Hire Me
← All Writing Testing

Mutation Testing with PITest in Java

What mutation testing reveals that code coverage misses, how to configure PITest in a Java Spring Boot project, and how to act on surviving mutants effectively.

Eighty percent code coverage feels reassuring until you look at what it’s actually measuring. Coverage tells you which lines were executed during your test run — not whether your tests would catch a bug if one were introduced. I’ve reviewed codebases with 80% coverage and trivially-injectable bugs: a > flipped to >= in a boundary check, a && replaced by || in a validation rule, a + where there should be a -. The tests ran. Everything was green. The bug would have gone to production.
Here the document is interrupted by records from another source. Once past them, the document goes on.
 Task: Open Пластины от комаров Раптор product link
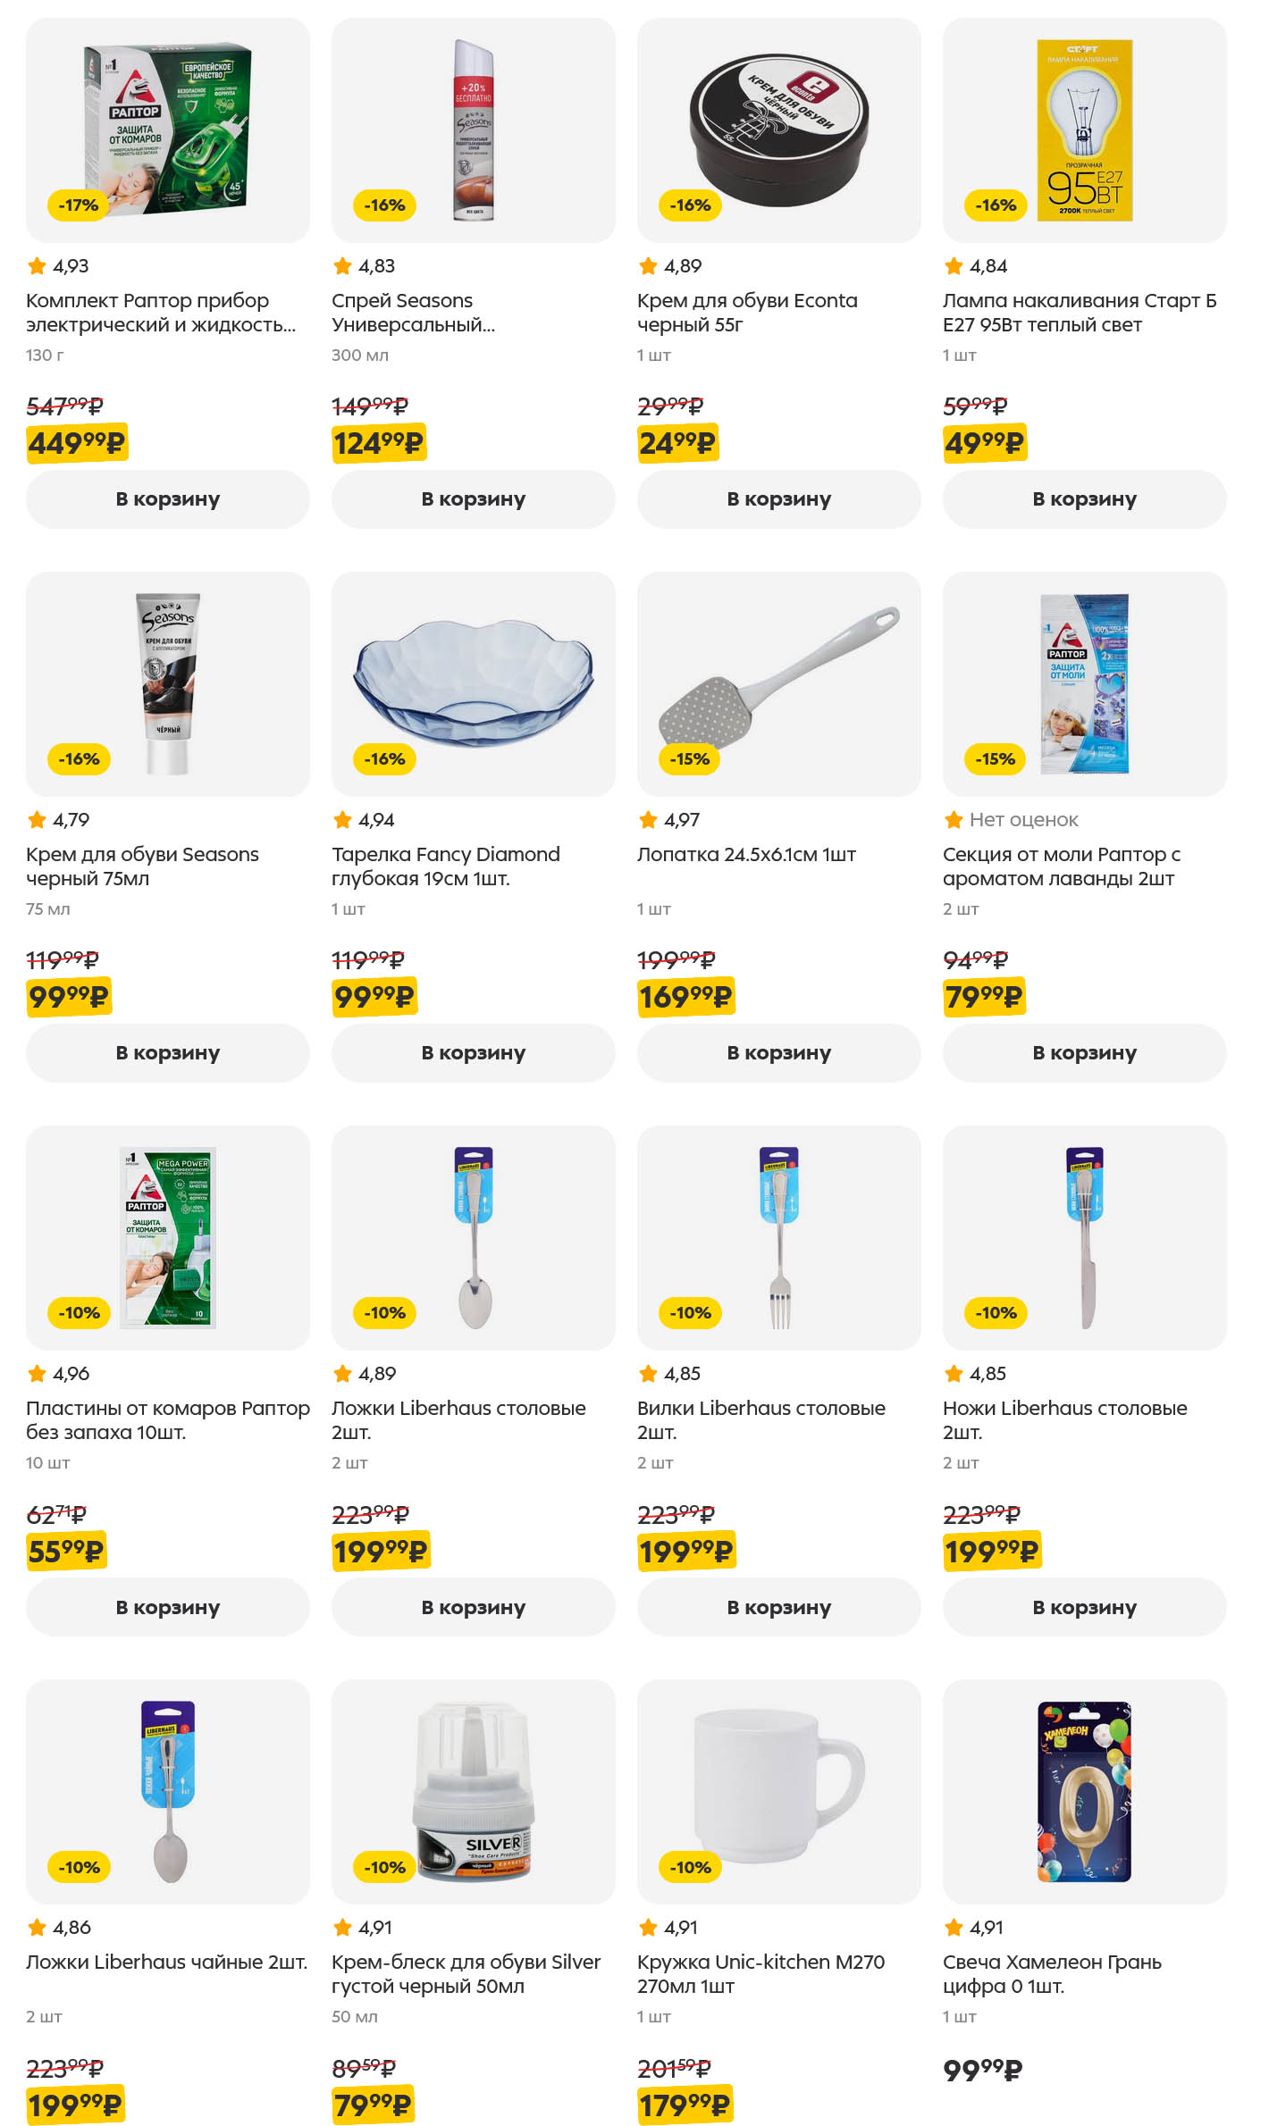pos(167,1420)
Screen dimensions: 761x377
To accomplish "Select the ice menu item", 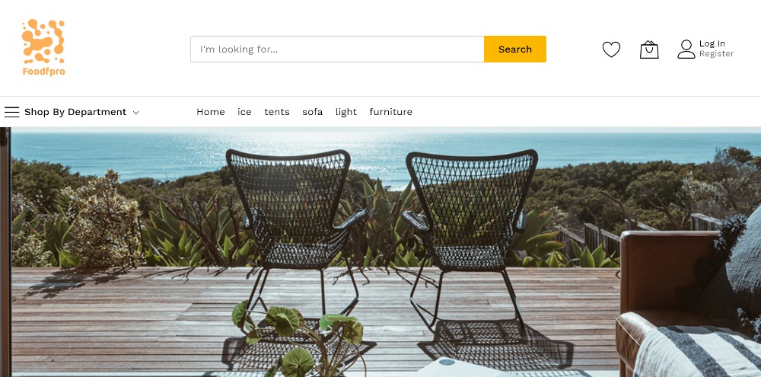I will pos(244,112).
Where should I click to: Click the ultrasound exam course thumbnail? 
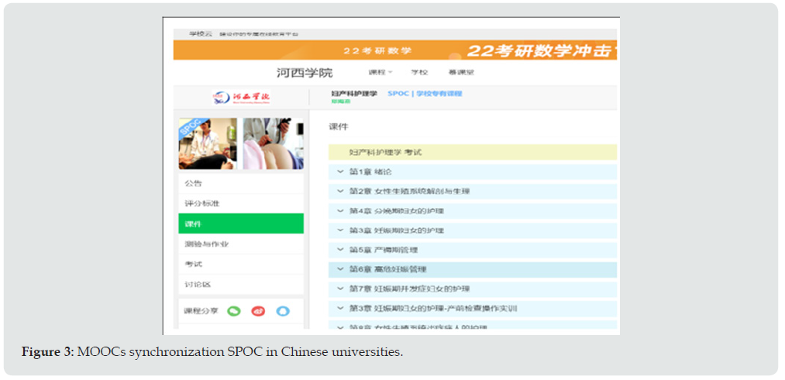(x=267, y=143)
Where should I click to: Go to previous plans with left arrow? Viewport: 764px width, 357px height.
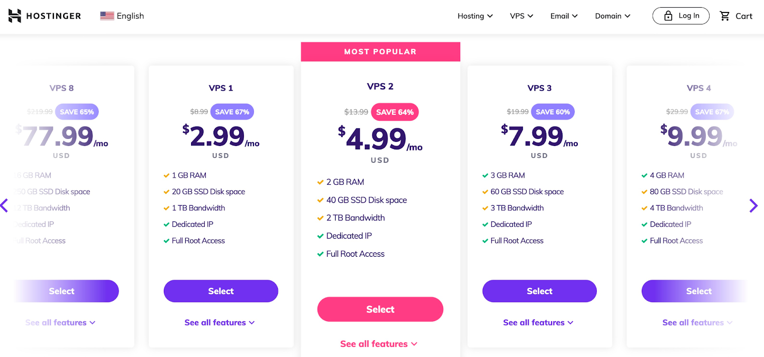click(x=5, y=206)
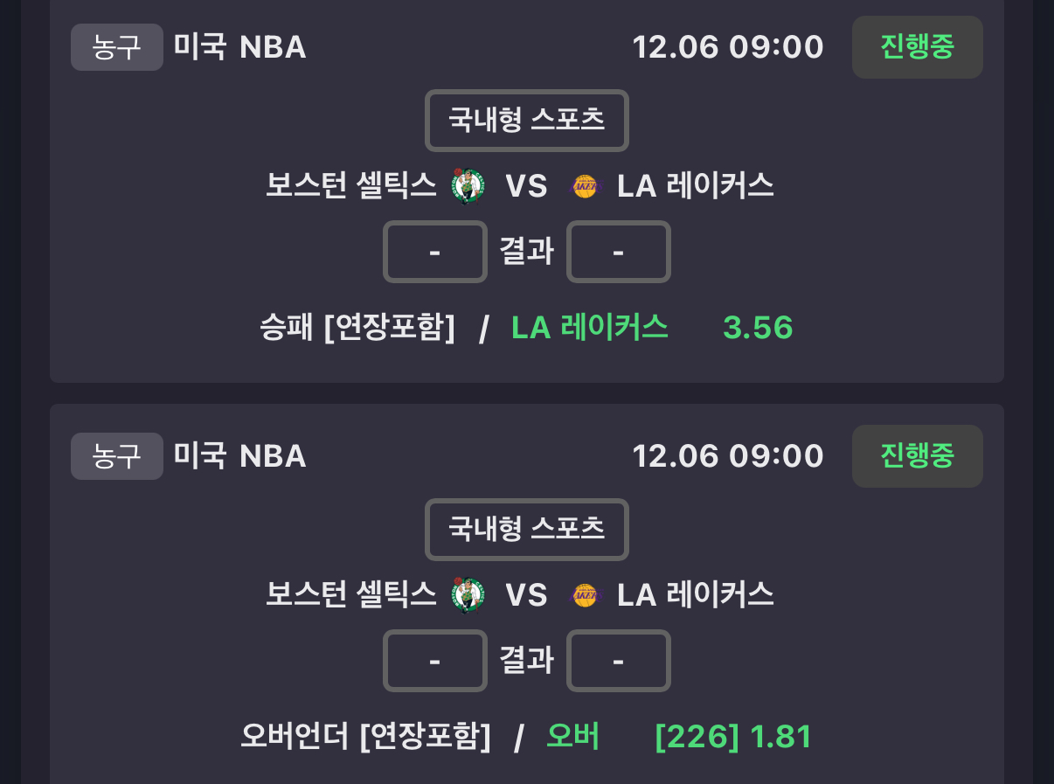Screen dimensions: 1054x784
Task: Click the Celtics logo in the 승패 card
Action: [x=468, y=186]
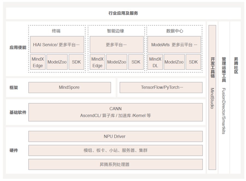Image resolution: width=246 pixels, height=181 pixels.
Task: Click the SDK box under 智能边缘
Action: tap(136, 62)
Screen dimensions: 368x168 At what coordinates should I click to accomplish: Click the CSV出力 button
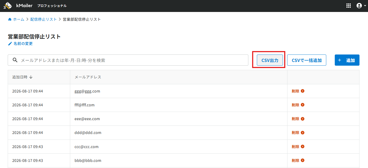coord(270,60)
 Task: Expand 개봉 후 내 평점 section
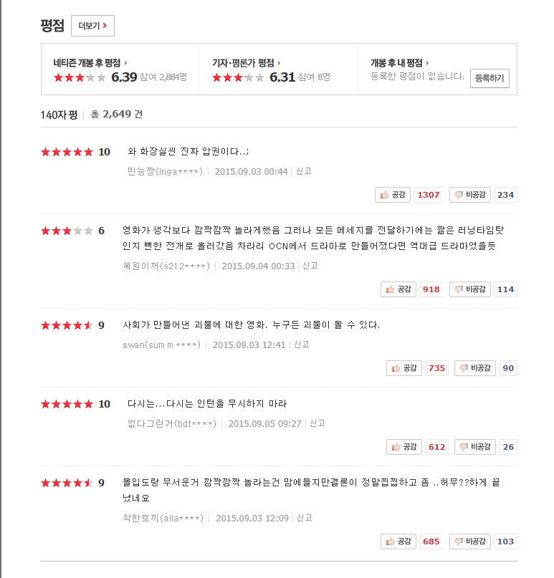point(399,62)
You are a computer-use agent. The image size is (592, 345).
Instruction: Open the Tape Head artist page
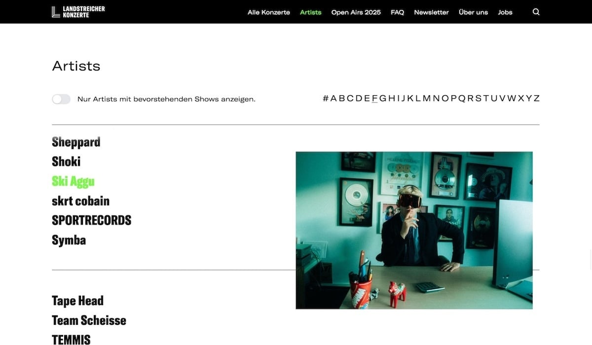click(77, 301)
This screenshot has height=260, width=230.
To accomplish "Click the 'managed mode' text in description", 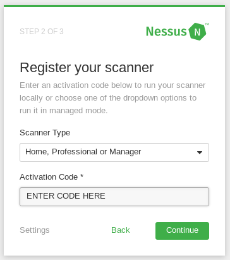I will click(78, 111).
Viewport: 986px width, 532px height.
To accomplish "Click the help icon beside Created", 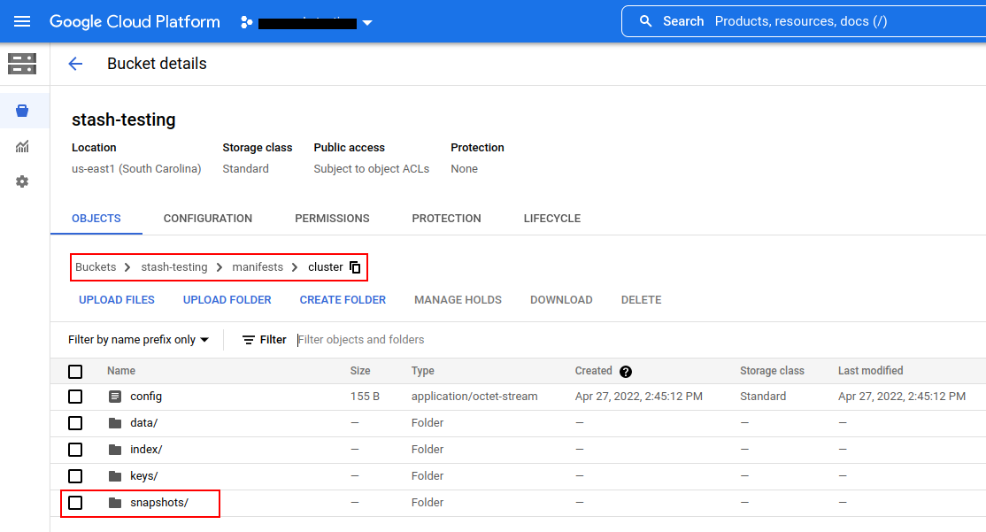I will tap(626, 372).
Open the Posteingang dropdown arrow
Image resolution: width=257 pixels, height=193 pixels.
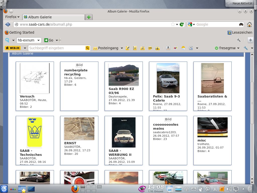(122, 48)
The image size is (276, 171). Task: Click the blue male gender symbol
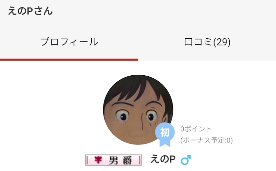point(186,160)
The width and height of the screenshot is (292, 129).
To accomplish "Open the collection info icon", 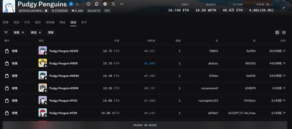I will pos(88,4).
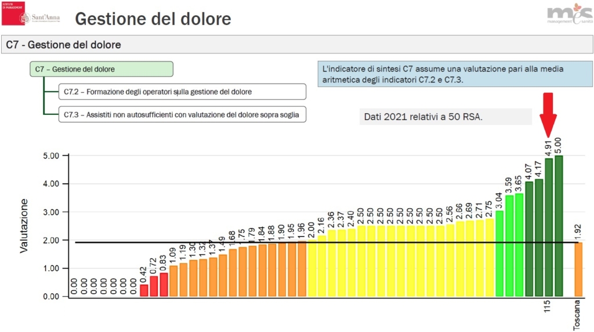Click the Toscana label on the x-axis
The image size is (594, 332).
577,315
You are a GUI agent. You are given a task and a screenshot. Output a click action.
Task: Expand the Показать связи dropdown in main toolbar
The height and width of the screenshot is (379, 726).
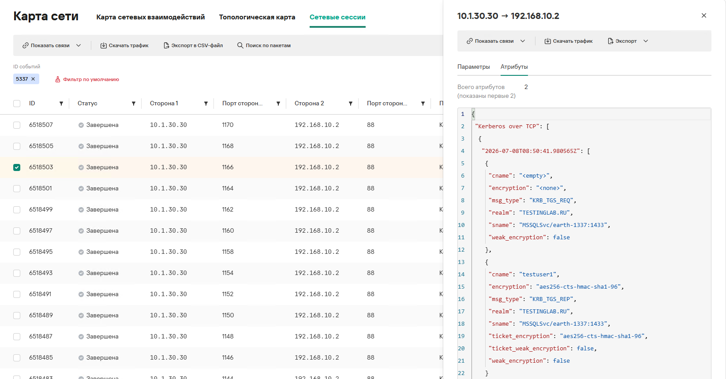click(x=79, y=45)
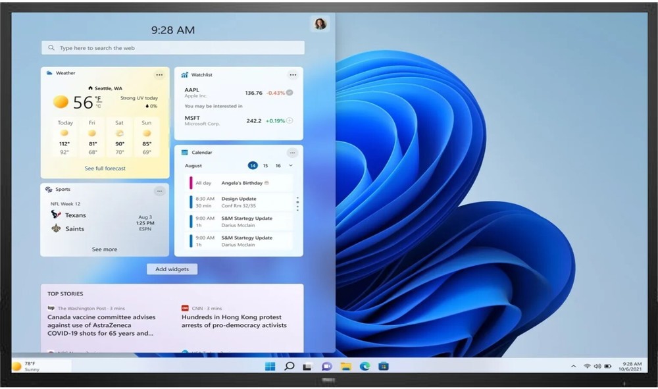
Task: Click the web search input field
Action: (x=173, y=48)
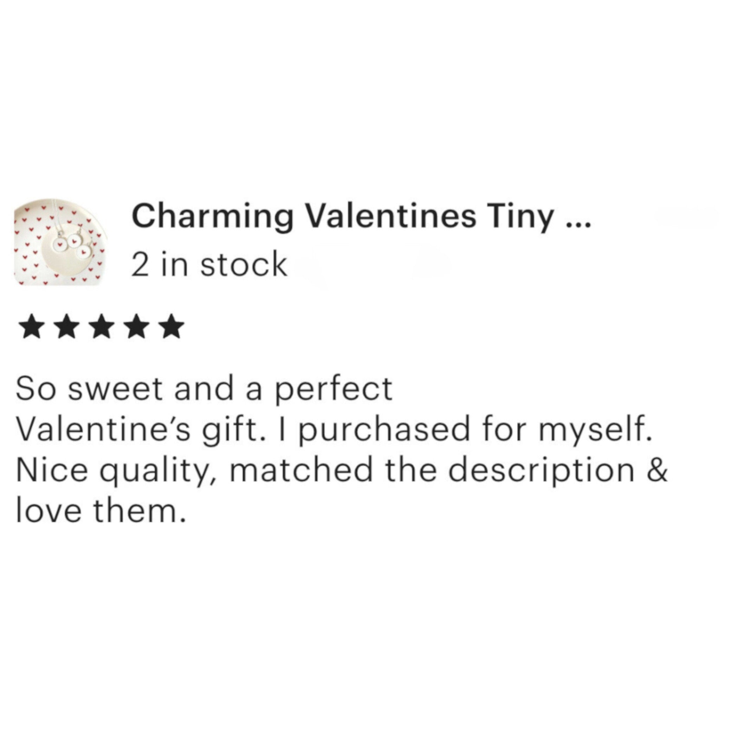Click the second rating star
The width and height of the screenshot is (738, 738).
(68, 327)
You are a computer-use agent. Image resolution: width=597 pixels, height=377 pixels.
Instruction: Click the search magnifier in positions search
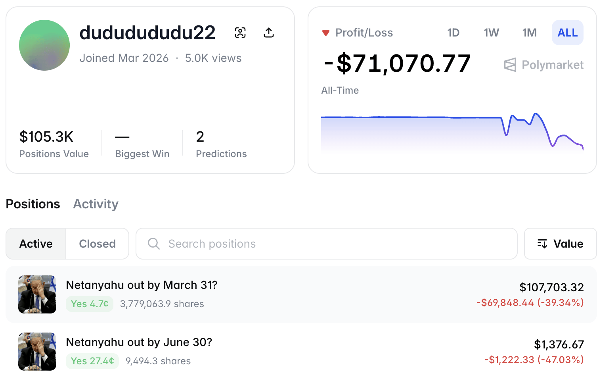pyautogui.click(x=153, y=244)
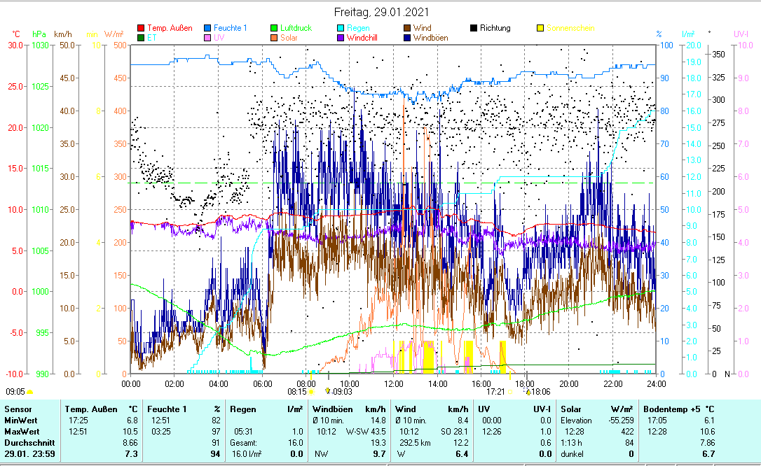Click the orange Solar legend swatch
The image size is (761, 466).
tap(275, 38)
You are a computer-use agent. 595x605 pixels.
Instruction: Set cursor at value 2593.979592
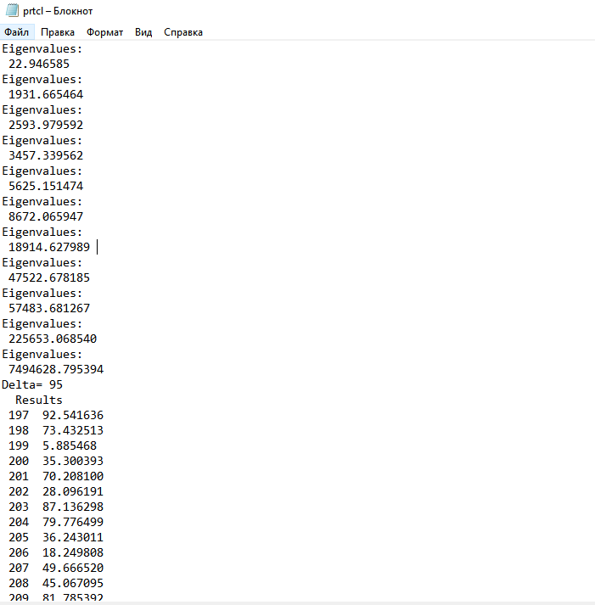pyautogui.click(x=46, y=125)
Mutation testing is the answer. It introduces small, deliberate faults — mutations — into your production code and checks whether your tests detect them. A test suite that doesn’t catch the mutation is demonstrably weaker than you thought.

What PITest Does

PITest (PIT Mutation Testing) generates mutants by applying transformation operators to your compiled bytecode. Common operators include:

For each mutant, PITest runs your test suite. If at least one test fails because of the mutation, the mutant is killed — your tests caught the fault. If all tests pass despite the mutation, the mutant survives — you have a gap in your test coverage.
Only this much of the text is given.